IV - Nadie entra aquí con las palabras IV - Nobody comes in here with words

IV - Nadie entra aquí con las palabras

En medio de la noche me despierta tu sueño,
el sueño donde estabas.
El cuerpo a medias entregado
lengua boca dedos
tienden los puentes
a la roca giratoira del deseo.
Tu abrazo en otro abrazo,
rosa de los senos donde mamo.
En medio de la noche
me despierto y repito sacro sacro
el pan ha sido devorado
la miel el vino y las cerezas.
 

IV - Nobody comes in here with words

In the middle of the night I wake to your dream, 
the dream where you were. 
The body half surrendered 
tongue mouth fingers 
outstretched bridges 
to the gyrating rock of desire. 
Your embrace in another embrace, 
rose-pink the breasts where I suck.
In the middle of the night 
I wake and repeat holy holy 
the bread has been devoured 
the honey the wine and the cherries.
 

Argentinean poet Diana Bellessi included her poem ‘Nobody comes in here with words’ in her collection Tributo del Mudo (1982), a book she slowly wrote during one of Argentina’s darkest chapters in its history.

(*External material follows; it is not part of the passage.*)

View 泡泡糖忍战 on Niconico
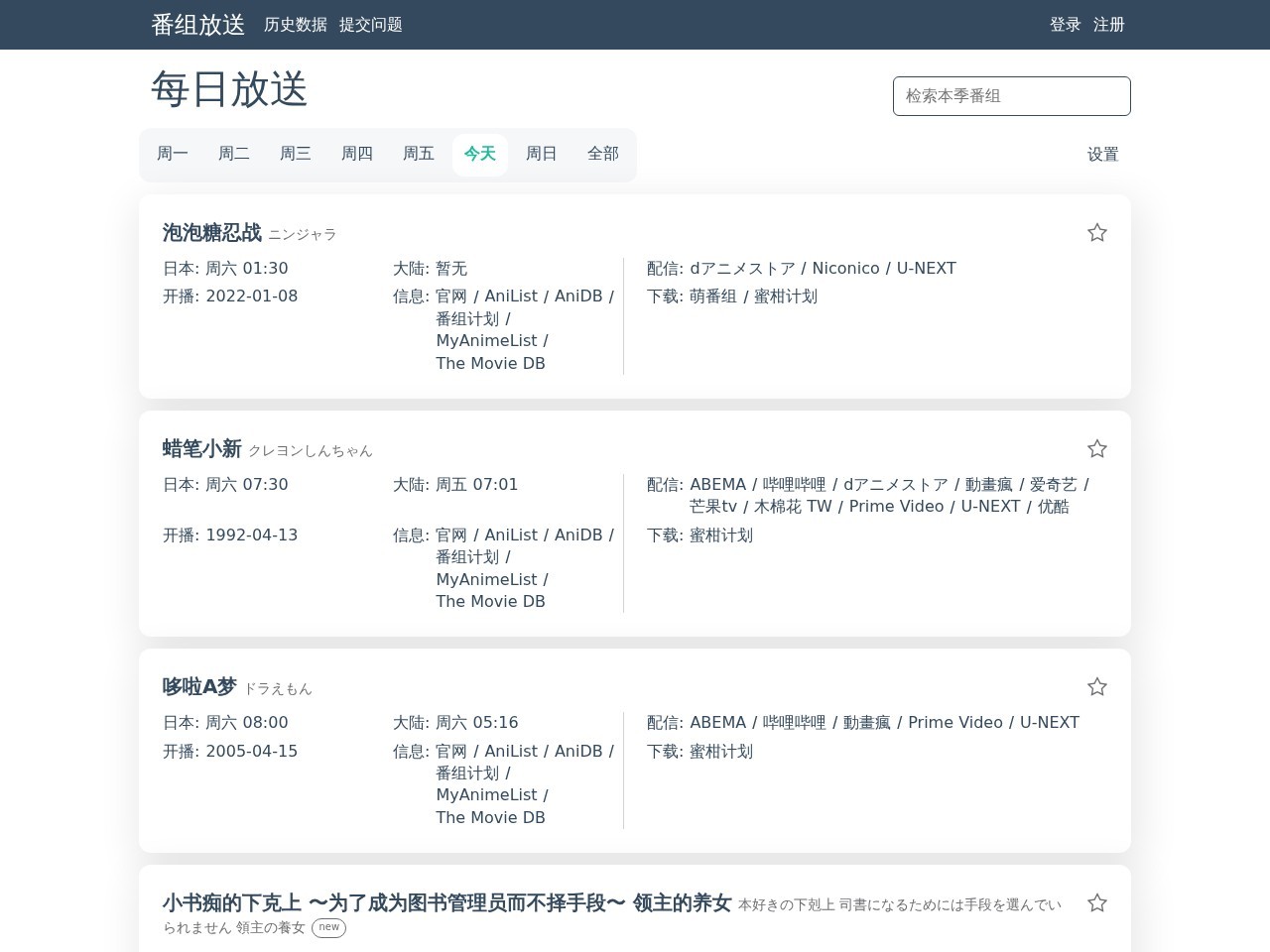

The inner exile and fragmentary experiences so well explored in the book took place under the shadow of a bloody dictatorship, responsible for the ‘disappearance’ of at least 30,000 thousand people, among them some of Bellessi’s closest friends. In translating the poem into English, we asked ourselves about the implications of the title, the almost despotic command of ‘Nadie entra aquí’ linking it with a political state of things in Argentina during those dark years. We opted for ‘Nobody comes in here’ to make this association clear. We also tried to maintain the dream-like quality of the poem by keeping the repetition of the word ‘dream’ in the lines ‘I wake to your dream/the dream where you were’, and opting for the word ‘outstretched’ to describe the almost surreal act of touching by ‘tongue mouth fingers’ to the ‘gyrating rock of desire’. The beautifully erotic scenes in the poem were rendered by opting for bodily and sensual images such as ‘body half surrendered’ and ‘rose-pink the breasts where I suck’ while emphasising the almost religious/ceremonial connotations of the sexual consummation in the line ‘the bread has been devoured’.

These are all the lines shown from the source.